• **What needs to be done**
Reproduce word for word the lines between those holding "Viewport: 1513px width, 514px" and "Screen dimensions: 1209x520", inclusive, and nothing else from the data below.
::: Provided material
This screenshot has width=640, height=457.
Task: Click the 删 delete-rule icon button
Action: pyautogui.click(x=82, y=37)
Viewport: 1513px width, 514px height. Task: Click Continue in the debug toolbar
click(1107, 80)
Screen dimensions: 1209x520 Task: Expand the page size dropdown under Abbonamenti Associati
::::::
::: Provided material
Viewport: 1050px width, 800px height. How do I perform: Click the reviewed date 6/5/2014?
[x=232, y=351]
::::::
• **Solved problem**
Viewport: 1513px width, 514px height. Task: Click Continue in the debug toolbar
click(1107, 80)
Screen dimensions: 1209x520 Task: Expand the page size dropdown under Abbonamenti Associati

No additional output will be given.